GOAL ::
Report every line of the rows below that contains the string "size", copying each line in full. Case counts.

----- DATA FOR THIS TASK

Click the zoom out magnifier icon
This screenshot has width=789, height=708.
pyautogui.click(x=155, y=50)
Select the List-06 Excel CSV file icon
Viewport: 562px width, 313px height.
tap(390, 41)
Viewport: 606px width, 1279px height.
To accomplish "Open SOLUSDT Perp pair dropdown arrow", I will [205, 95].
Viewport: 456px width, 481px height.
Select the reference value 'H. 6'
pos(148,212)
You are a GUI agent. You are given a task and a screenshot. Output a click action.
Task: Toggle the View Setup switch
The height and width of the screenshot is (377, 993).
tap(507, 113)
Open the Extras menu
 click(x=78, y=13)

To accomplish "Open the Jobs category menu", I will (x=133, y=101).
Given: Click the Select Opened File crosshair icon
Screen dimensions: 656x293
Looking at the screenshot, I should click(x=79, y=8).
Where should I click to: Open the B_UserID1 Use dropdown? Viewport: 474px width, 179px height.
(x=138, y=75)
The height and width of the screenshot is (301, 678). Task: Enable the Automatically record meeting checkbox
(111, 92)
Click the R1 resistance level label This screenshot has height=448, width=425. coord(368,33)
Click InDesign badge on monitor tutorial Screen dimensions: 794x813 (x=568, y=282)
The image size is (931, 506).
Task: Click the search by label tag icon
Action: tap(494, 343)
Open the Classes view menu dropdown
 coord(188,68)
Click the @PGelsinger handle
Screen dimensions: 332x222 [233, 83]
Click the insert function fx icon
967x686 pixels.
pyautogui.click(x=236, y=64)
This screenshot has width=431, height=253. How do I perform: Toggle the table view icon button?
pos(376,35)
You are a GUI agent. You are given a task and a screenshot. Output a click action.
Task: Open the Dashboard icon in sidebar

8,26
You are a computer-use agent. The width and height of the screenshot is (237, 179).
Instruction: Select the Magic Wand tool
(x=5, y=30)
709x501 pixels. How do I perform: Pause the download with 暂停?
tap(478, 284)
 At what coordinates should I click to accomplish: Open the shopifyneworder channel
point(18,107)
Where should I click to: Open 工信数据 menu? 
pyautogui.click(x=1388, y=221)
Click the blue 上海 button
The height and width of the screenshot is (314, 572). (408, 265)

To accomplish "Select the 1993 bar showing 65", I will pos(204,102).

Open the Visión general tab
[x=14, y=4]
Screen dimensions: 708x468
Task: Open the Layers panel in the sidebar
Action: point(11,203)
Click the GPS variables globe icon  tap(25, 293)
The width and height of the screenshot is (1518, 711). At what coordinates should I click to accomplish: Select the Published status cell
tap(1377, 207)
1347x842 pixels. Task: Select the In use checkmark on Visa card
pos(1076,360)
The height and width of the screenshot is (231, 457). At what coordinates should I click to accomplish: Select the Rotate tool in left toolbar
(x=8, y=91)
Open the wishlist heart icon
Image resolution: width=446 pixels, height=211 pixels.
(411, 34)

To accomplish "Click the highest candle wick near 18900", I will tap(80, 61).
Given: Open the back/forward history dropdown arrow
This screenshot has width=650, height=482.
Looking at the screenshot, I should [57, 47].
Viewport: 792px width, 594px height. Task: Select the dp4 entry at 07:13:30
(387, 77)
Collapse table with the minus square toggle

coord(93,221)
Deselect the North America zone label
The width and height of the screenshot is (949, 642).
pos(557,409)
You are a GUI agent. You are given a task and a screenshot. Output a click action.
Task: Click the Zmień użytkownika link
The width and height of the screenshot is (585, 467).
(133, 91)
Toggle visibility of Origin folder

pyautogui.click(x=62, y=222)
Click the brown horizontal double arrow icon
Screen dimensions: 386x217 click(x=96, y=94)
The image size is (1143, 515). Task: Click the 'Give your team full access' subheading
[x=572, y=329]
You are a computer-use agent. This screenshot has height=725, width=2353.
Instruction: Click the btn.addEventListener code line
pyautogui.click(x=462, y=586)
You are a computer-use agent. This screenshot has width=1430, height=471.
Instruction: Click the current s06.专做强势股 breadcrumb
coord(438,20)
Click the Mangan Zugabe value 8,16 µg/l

----------

ANSWER FOR THE TASK ::
The image size is (931, 506).
The image size is (1143, 515). Task: Click the 'Give your team full access' subheading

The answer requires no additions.